アイデンティティーが一義的に明確に規定されるものではなく、曖昧で、柔軟で、かつ多重的なものだとしても、個人におけるその重要性が薄くなるということではない。自己と他者との区別・差異や自己が帰属する集団・地域を意識することで、「私は誰なのか」について明確ではないにせよ何らかの解答を与え、心理的な安堵感をもたらすという意味で、アイデンティティーは個人にとって重要なものなのである。
5.ハイブリッド・アイデンティティー
個人とそのアイデンティティーについての近年におけるこうした認識の変容は、グローバリゼーションによる異なる文化・文明を伝統にもつ個人と個人、社会と社会との接触の拡大と深化が、個人レベルでも、社会レベルでも、「混成化」という現象を進展させて来たことの反映だと言えよう。問題は、こうした文化・文明の「混成化」という現実を無視し、世界を相互排他的な文化・文明間の対立と見る、単純で一面的な文化・文明観の展開と政治外交の場でのこの文化・文明観の安易な援用である。グローバリゼーションを自らの成長と発展にとって実りのある社会変化として受容するためには、どの社会においても、
個人とそのアイデンティティーは明確に一義的に規定されるものではなく、本来混成的なものであるということを自覚する必要がある。純粋な自律体、自己利益を追求する純粋に合理的な経済人という人間観は、社会思想の世界で一つの理想型としての意味をもつことがあったとしても、それは、程度の差こそあれ、どの個人もハイブリッド・アイデンティティーをもつ存在だという21世紀の混成文化・文明世界における現実にそぐわない人間観であると言えよう。
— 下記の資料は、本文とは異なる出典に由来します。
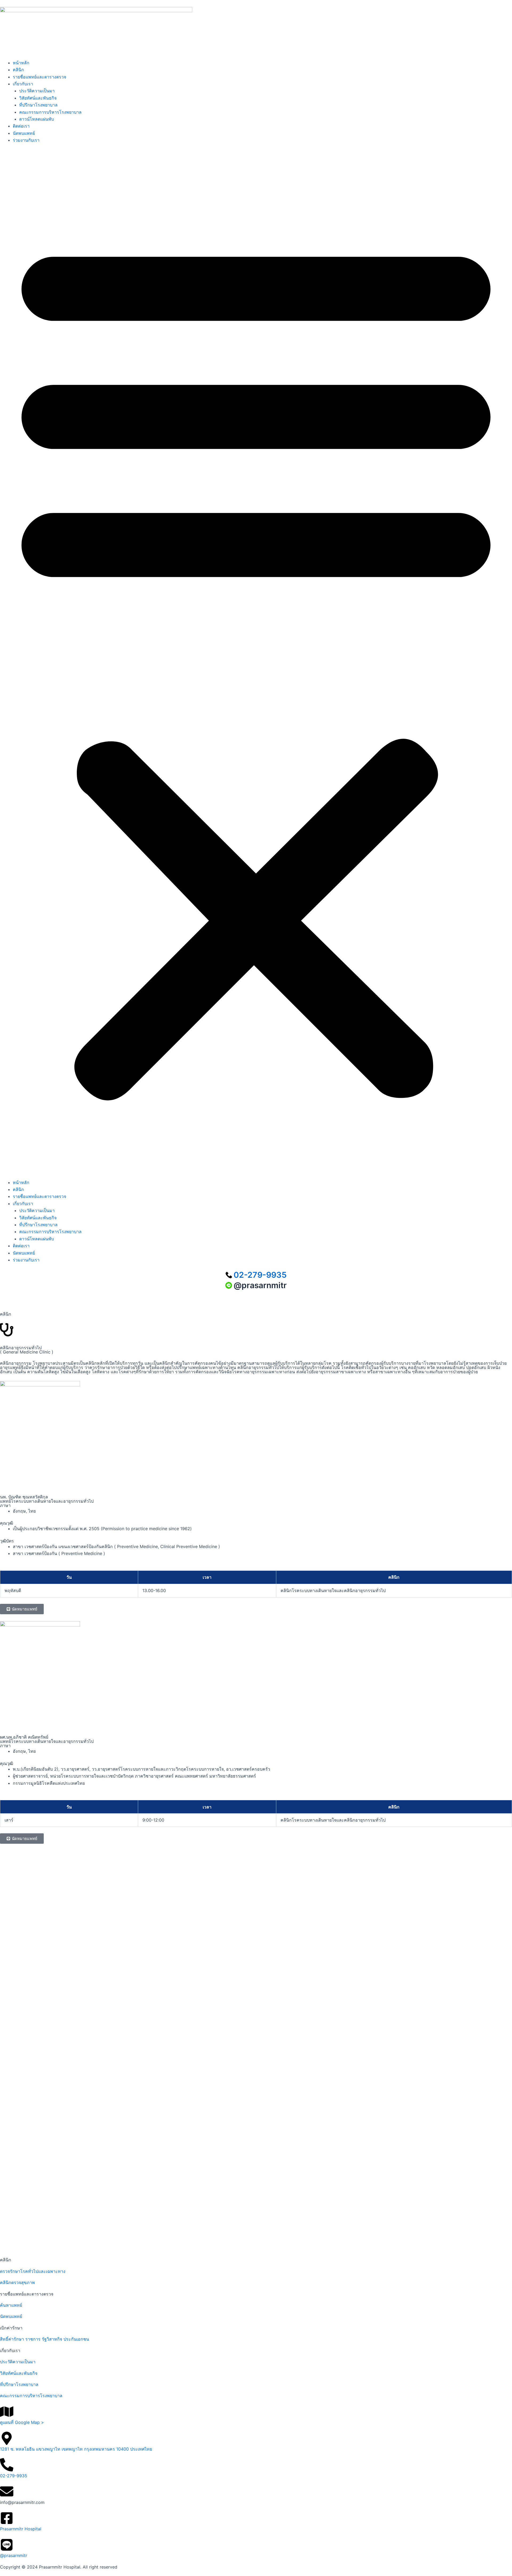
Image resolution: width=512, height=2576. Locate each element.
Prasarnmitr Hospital (20, 2528)
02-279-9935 (13, 2475)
6.アイデンティティーと内からのグローバリゼーション
個人とそのアイデンティティーは明確に一義的に規定されるものではなく、本来混成的なものであるとすれば、そのことを自覚するのが内からのグローバリゼーションへの出発点であろう。アイデンティティーというものが本来混成的なものであることを自覚するかぎり、一義的で他との妥協を許さない排他的なアイデンティティーではなく、誰もが状況に応じて変応しうる順応的なアイデンティティーをもちうるようになるはずである。そして、21世紀の世界が異なるアイデンティティーをもつ社会集団間の相克と抗争の無い世界として展開していくためには、個として、また種としての人間が宇宙すべてのものとの相互依存関係のなかでのみ存在するものであるということの自覚、つまり真の意味での自己発見・自己啓発につながる内からのグローバリゼーションを誰もが達成すべく努力しなければならないであろう。